Cool, this looks even better.  But just to make sure I understand, where does the new required step go in relation to the other two?

Kendric Beachey


On Wed, Aug 4, 2010 at 6:52 PM, Christofer C. Bell <christofer.c.bell@gmail.com> wrote:
On Wed, Aug 4, 2010 at 6:04 PM, Nick Anderson <nick@cmdln.org> wrote:
The thing I would like to do is get a list of the various pieces of software I've installed over and above the stock selection that ships with Edubuntu, so I can reduce the time spent redoing all that installation work.  Does anyone know of a good way to get the system to tell you a list of all the .debs you have installed beyond what it shipped with?
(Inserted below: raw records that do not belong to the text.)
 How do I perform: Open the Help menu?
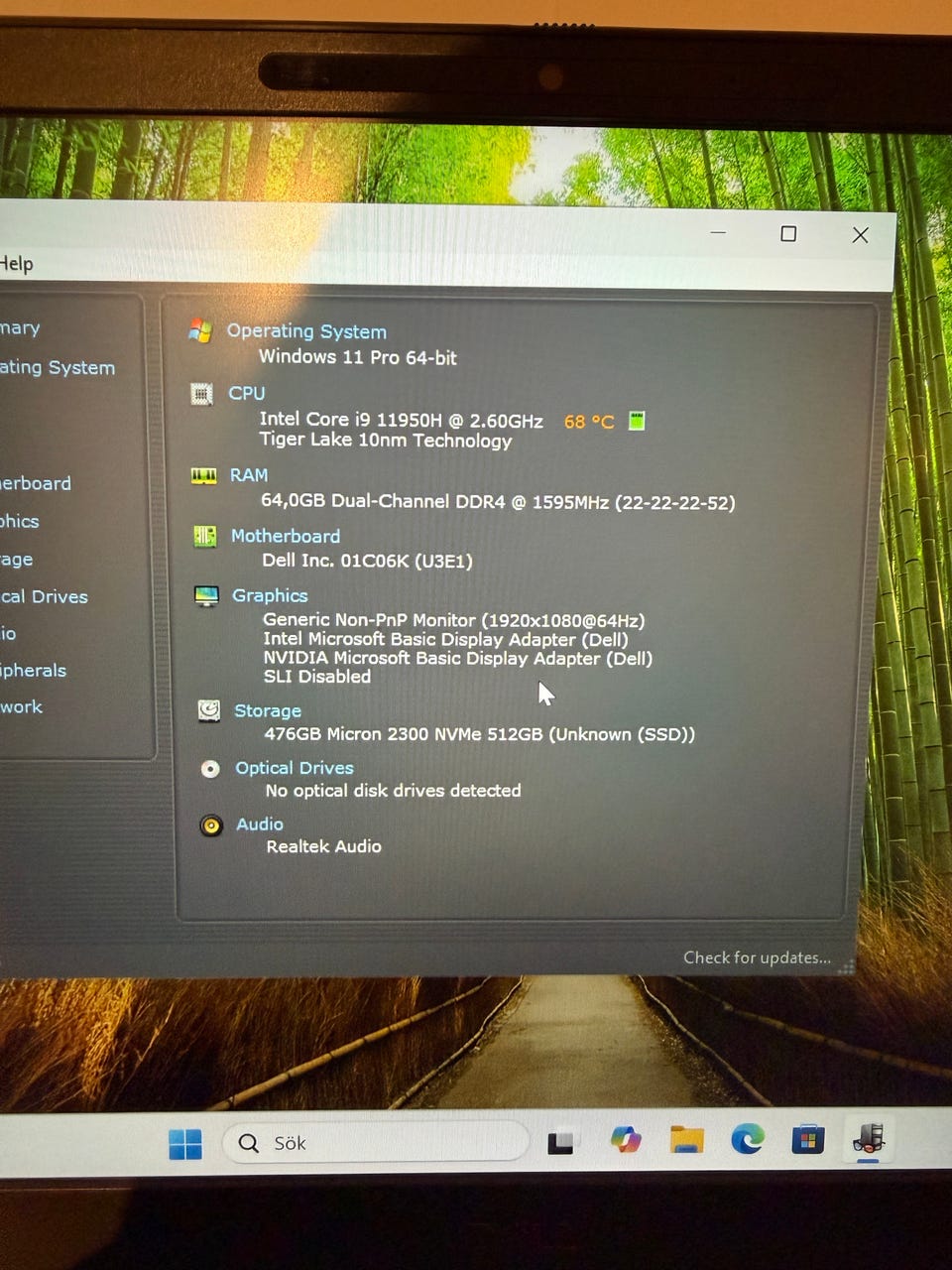coord(16,264)
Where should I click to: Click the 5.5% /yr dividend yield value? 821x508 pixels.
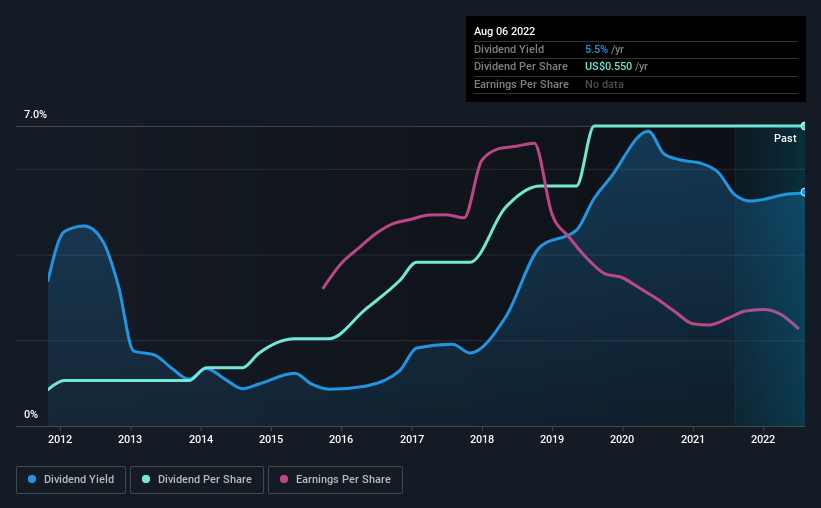point(603,49)
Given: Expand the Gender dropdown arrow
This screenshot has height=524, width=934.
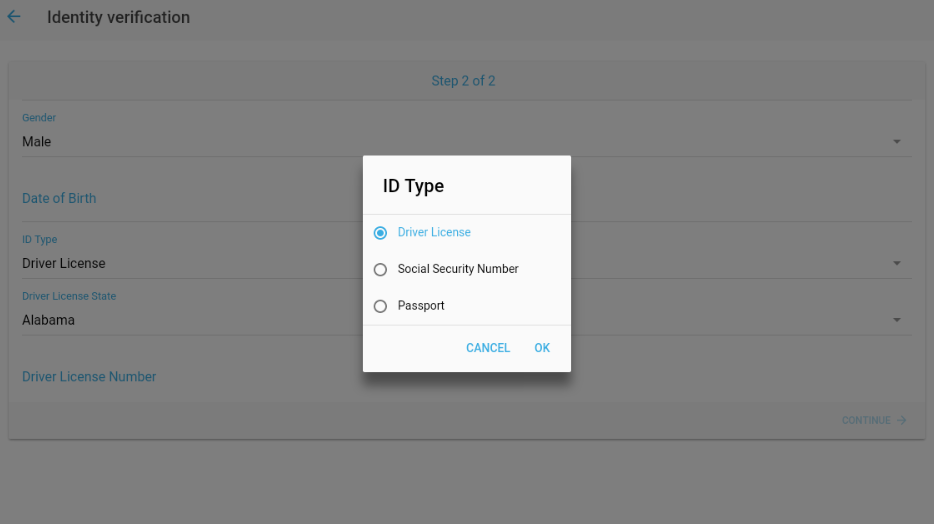Looking at the screenshot, I should (896, 142).
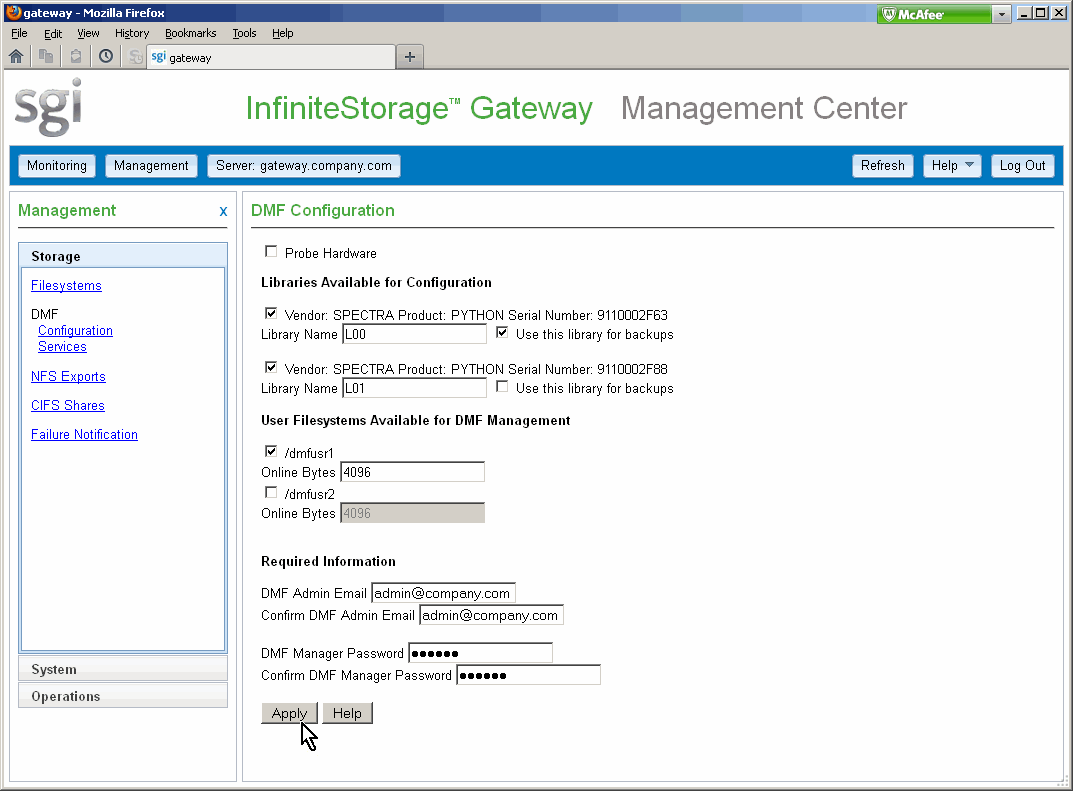The width and height of the screenshot is (1073, 791).
Task: Click the paste clipboard icon in toolbar
Action: [x=75, y=57]
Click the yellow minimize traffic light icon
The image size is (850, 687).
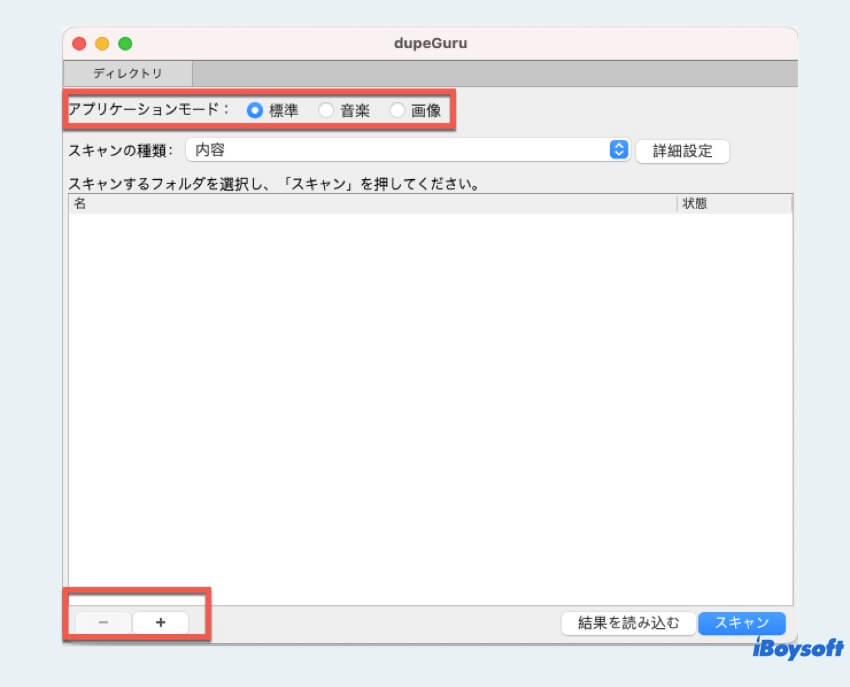[x=102, y=44]
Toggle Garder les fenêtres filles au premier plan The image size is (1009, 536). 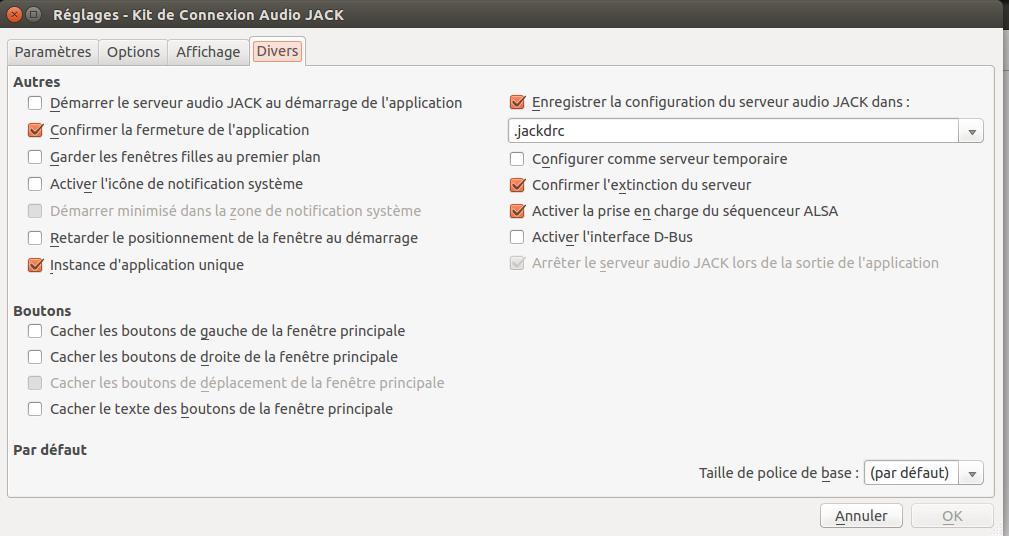(x=36, y=157)
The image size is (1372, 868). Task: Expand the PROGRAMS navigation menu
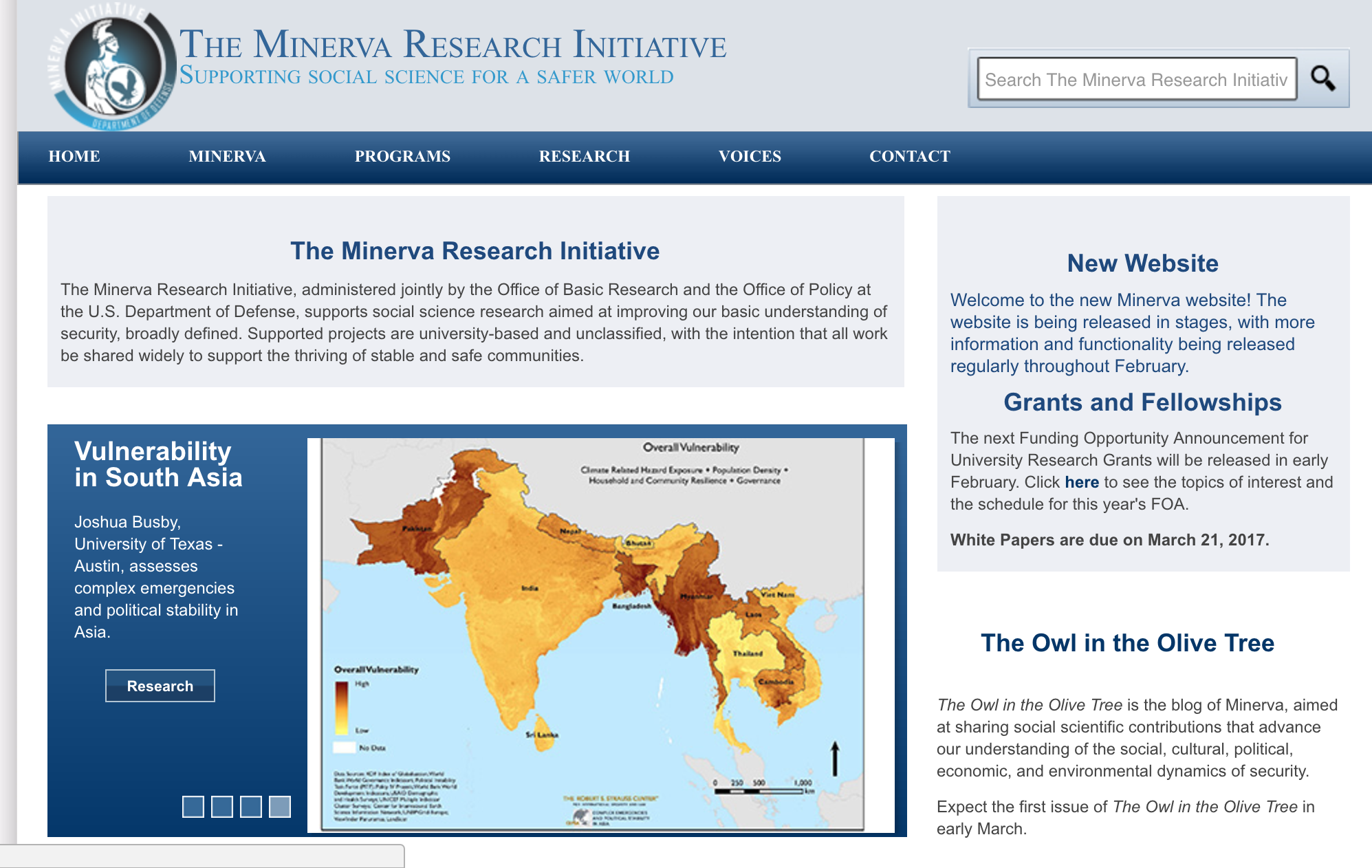402,156
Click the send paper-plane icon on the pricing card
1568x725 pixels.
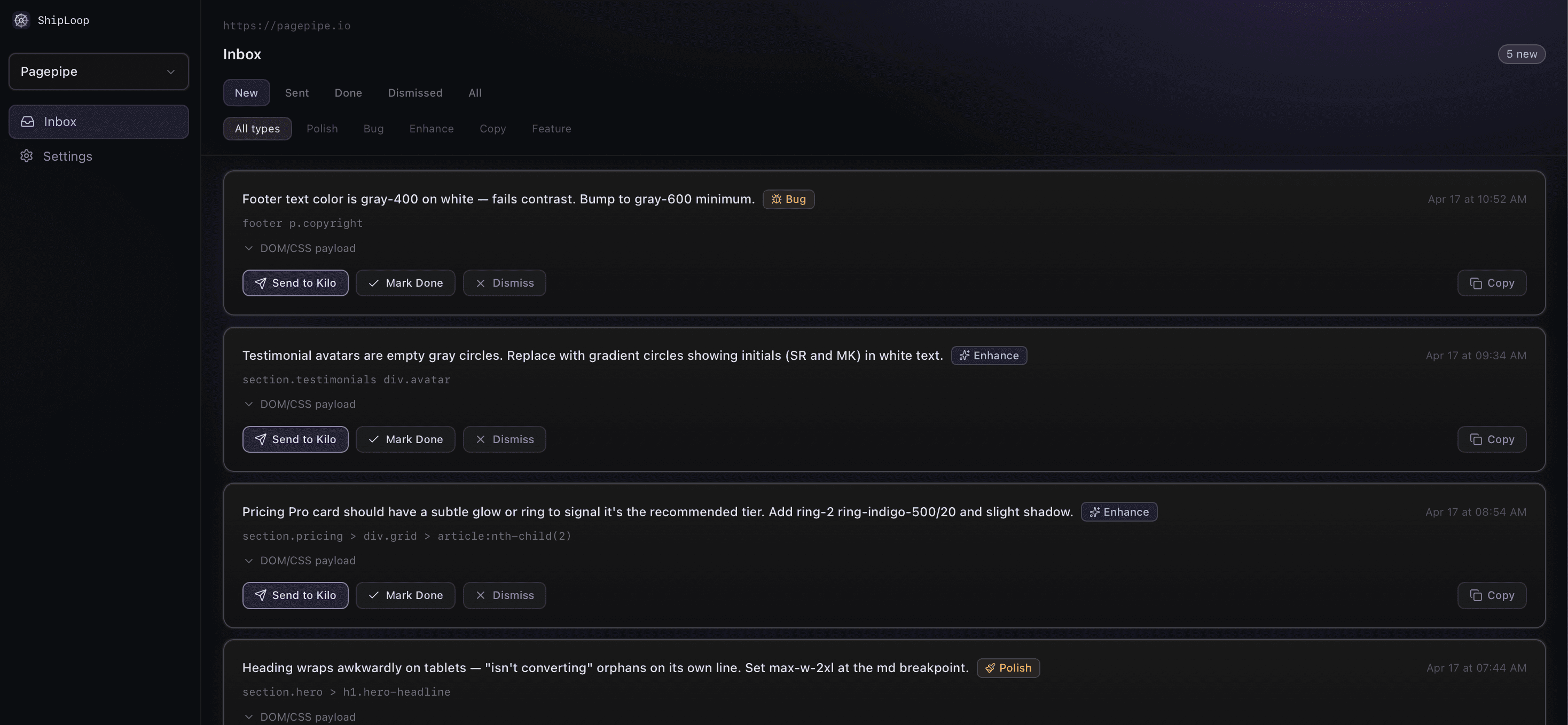coord(262,595)
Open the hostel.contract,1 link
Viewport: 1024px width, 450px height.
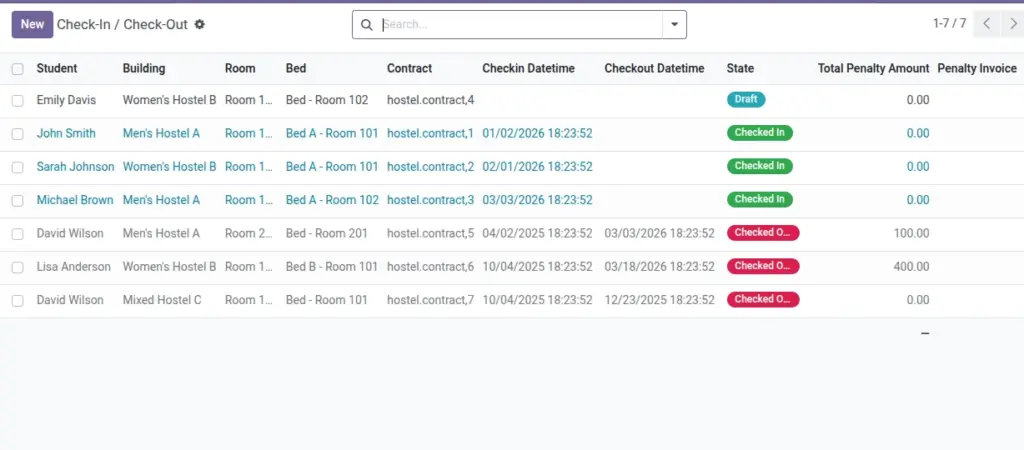click(x=430, y=133)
Should be something like this

sudo dpkg --get-selections | grep -vi kernel > installed-pkgs.txt

Backup the file, install new system then
sudo dpkg --set-selections < installed-pkgs.txt


Looks like I misunderstood the original question.  The above works (but is missing a required step) but comes with a caveat, as well.  This does not set the correct state of "autoinstalled" for packages that were pulled in as dependencies, meaning you will not be able to use aptitude to remove subsystems any more.  Every package will be marked as explicitly installed (and thus nothing will ever be a candidate for auto-removal).

The required step is:

$ sudo apt-get dselect-upgrade

This tells the system to bring the installed set of packages into compliance with the selections you set in the earlier commands (ie; nothing will actually be installed until you run this).  I'm not sure why you'd want to strip out the kernel packages, either.